最初に申し上げておきますが、「すてきなサンデー」は本当にいい曲です。ポップス史上に残る名曲だと思っています。1976年5月の発表ですからもう随分前のことです。しかし、今でも時々流れて来るほどの名曲なんです。

 バスターはポスト・ベイ・シティ・ローラーズの代表格として日本では高い人気を誇りました。何と武道館を満員にしているんです。それに海外アーティストなのに、ラジオでのレギュラー番組まで持っていました。

 ところが、英国では「すてきなサンデー」が少しヒットしただけで、さっぱり売れていなかったようです。当時は売れているものだとばかり思っていましたが、そうでもなかったんですね。彼我の違いを感じます。

 日本ではベイ・シティ・ローラーズ旋風が吹き荒れた後の二匹目のドジョウを狙った一群のバンドの中の代表格でした。しかし、イギリスではリヴァプール近郊出身ということもあって、ビートルズと関連した売り出し方だったそうです。

 ローラーズ・フォロワーのイメージが有効だったかどうかによる売れ方の差でしょう。アイドルに対して底堅い需要のある日本と、時々爆発的にアイドル需要が高まるものの、なかなか裾野が広がらないイギリスとの差です。

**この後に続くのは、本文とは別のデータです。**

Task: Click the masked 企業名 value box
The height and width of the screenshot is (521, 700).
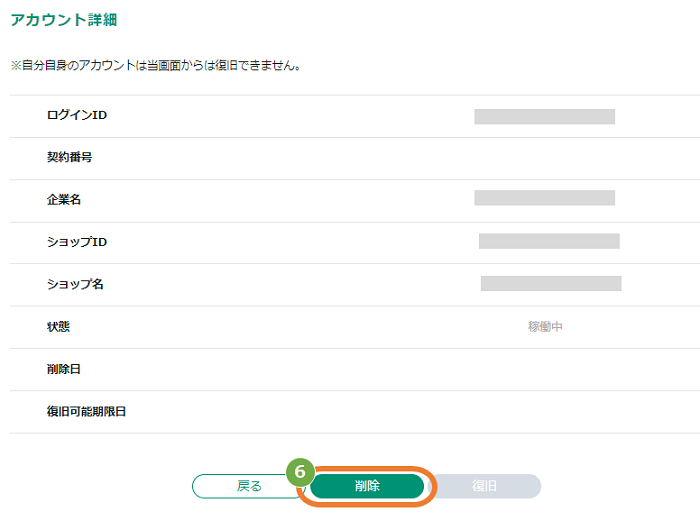Action: point(545,198)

 ともあれ、イギリスでもバスターはプロダクションの意向の強いアイドル・プロモーションがされています。そうでなければこんな制服のような服を着ないでしょう。そして、ソング・ライティングはおおむねロニー・スコットとスティーブ・ウルフのチームが担当しています。

 このチームはボニー・タイラーの「イッツ・ア・ハート・エイク」を生み出すことになるチームで、70年代の甘いポップスに大いに強みを発揮します。しかし、バスターの面々はちゃんと演奏はしています。メンバー作曲のインスト曲「デイ・ブレイク」では見事なギター・ソロを聴かせます。

 曲が70年代の典型的な甘く切なく美しいポップスばかりなので、ローラーズ・フォロワーと言っても間違いではありませんが、冒頭の「ウィ・ラブ・ガールズ」のコーラス・ワークを聴くと、ビーチ・ボーイズの弟子であると言った方がよいことがわかります。

 メンバーは中学時代にバンドを結成していますが、その時にビーチ・ボーイズの「スループ・ジョンB」を随分気に入ってコピーしていたといいますから筋金入りです。このコーラスが全体を貫いていて、彼らの魅力の大きな部分を形成しています。

 そして、いくつかの曲ではボートラでロック・ヴァージョンが収録されていて、結構なロック志向であることも分かります。プロによるポップスを精一杯自分たちのものにしようという気概が感じられます。

 バブルガム・ポップス、ティーネイジ・ポップスとして暖かい目で見守りたい作品です。「すてきなサンデー」の始まりにどうぞ。